Internally anyway. I don’t actually say this out loud or in response to a disappointing review. But I knuckle down and start crafting my response to whatever is attacking me, if I need to do so (manuscripts, grant applications), or let it wash over me if I need to ignore it.

This may possibly be genetic. I was having a conversation with some area ~teens recently in which I was trying to get them to see that boundless self-confidence was something they should see as a privilege of being them. I may possible have observed “Do you notice how each and every person in this family pretty much thinks that they themselves are the best possible and always most-correct in every way person on earth?”. Everyone had to ruefully admit that I was right (and to be honest people, I’m the least self-confident person in my family if that tells you anything) but I am not certain that moved the needle much on understanding the privilege issue.

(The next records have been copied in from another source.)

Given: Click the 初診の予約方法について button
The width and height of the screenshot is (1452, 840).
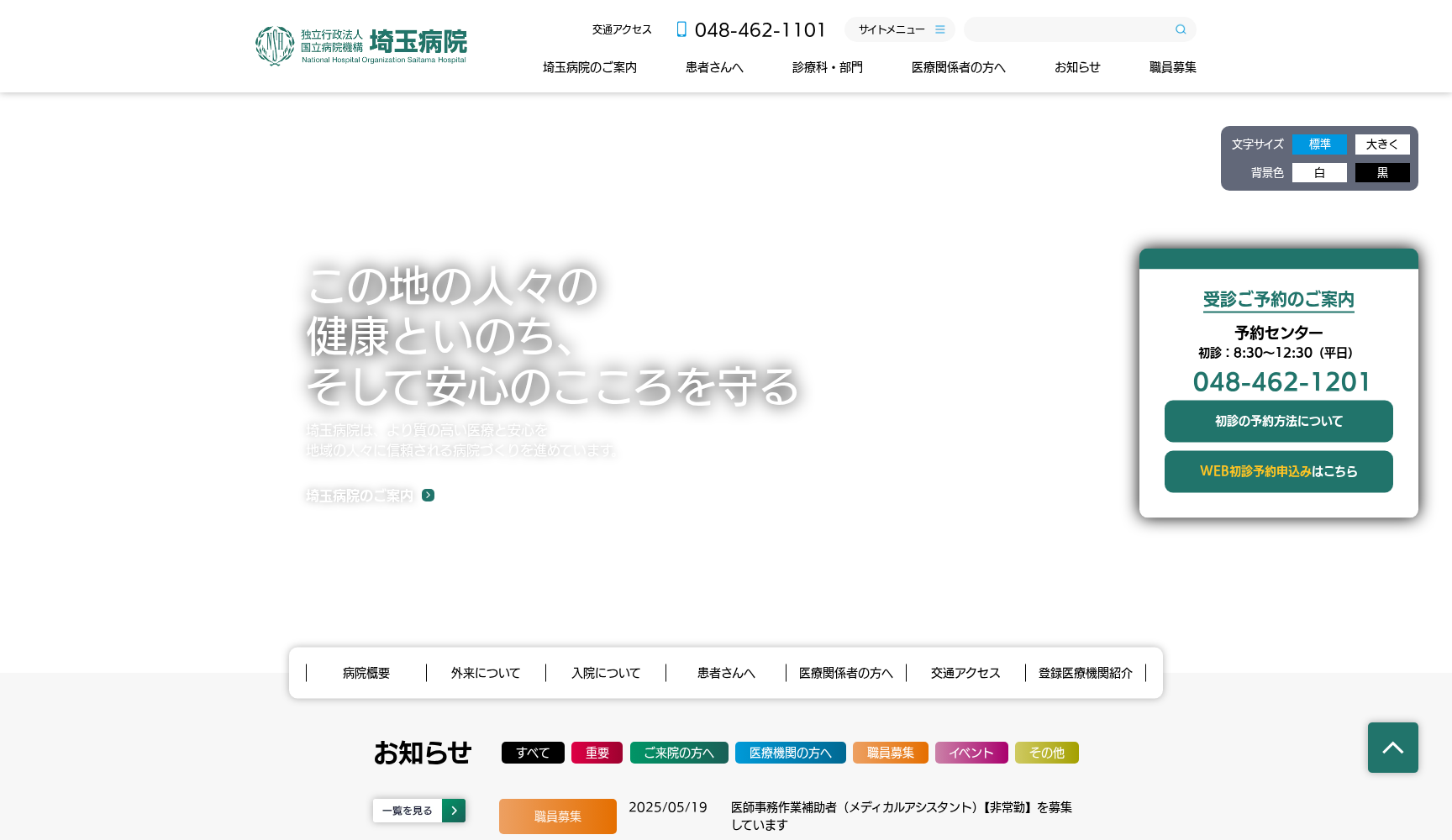Looking at the screenshot, I should 1278,421.
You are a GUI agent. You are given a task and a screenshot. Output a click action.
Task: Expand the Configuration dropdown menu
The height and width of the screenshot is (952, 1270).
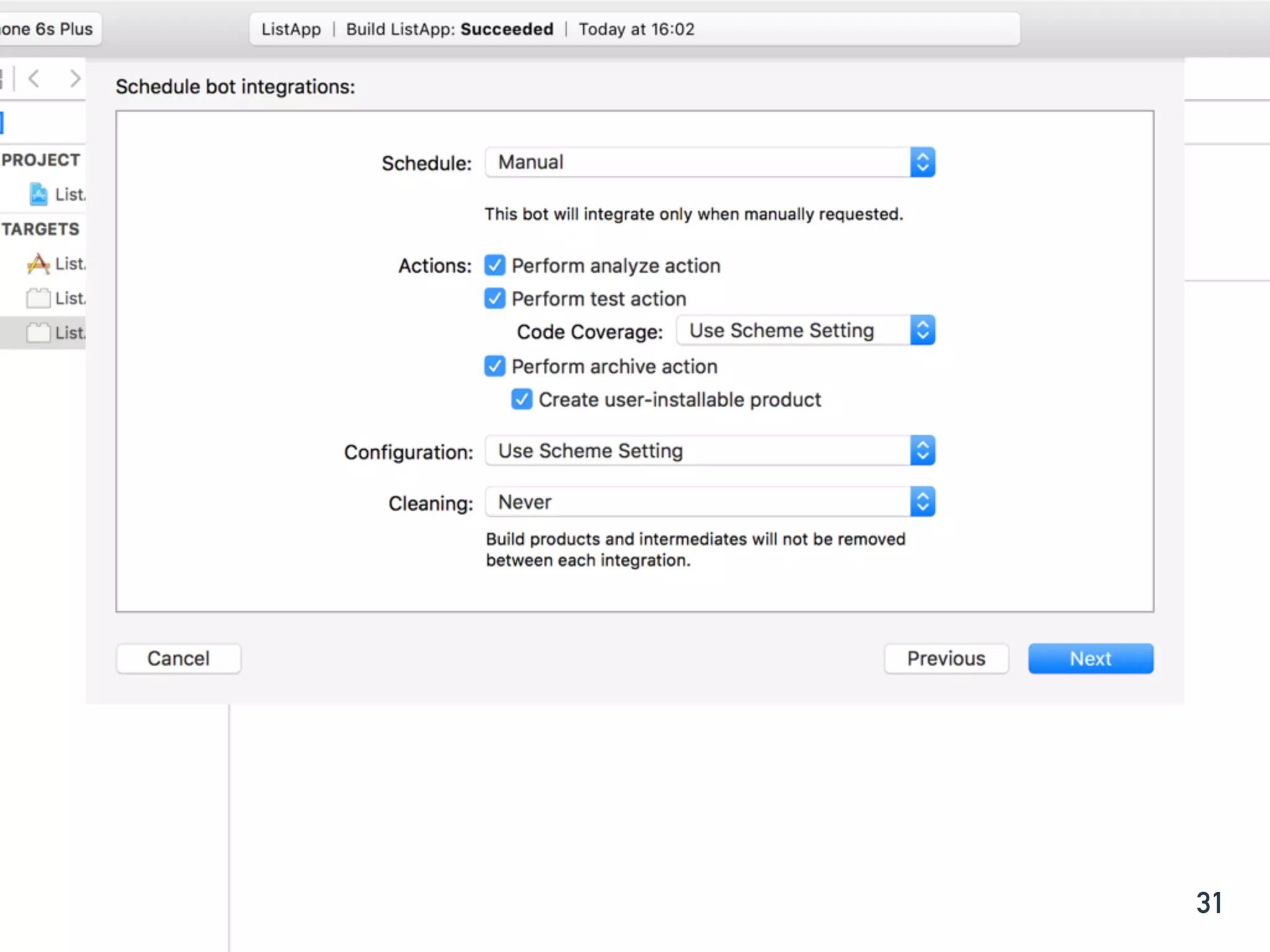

Anyway. I continue to be concerned with a career path that makes such an advantage for the self-confident, and what this means about the people we are selecting for/against. Don’t get me wrong, I don’t have a problem with self-confidence and I don’t really mind that life might be a little competitive and silly now and again. I am very grateful that I happen to have these traits and am not hamstrung by self-doubt. But there is no reason we need assume that the best science is going to emerge if we make sure that those that lack self-confidence do not succeed.

Tactically I try to show trainees and some junior faculty that it’s not them, it’s the process. That the business tries to beat up everyone. That grant getting is an issue of overwhelmingly bad statistical chances, not an issue of them being unworthy. I really don’t know what else to do.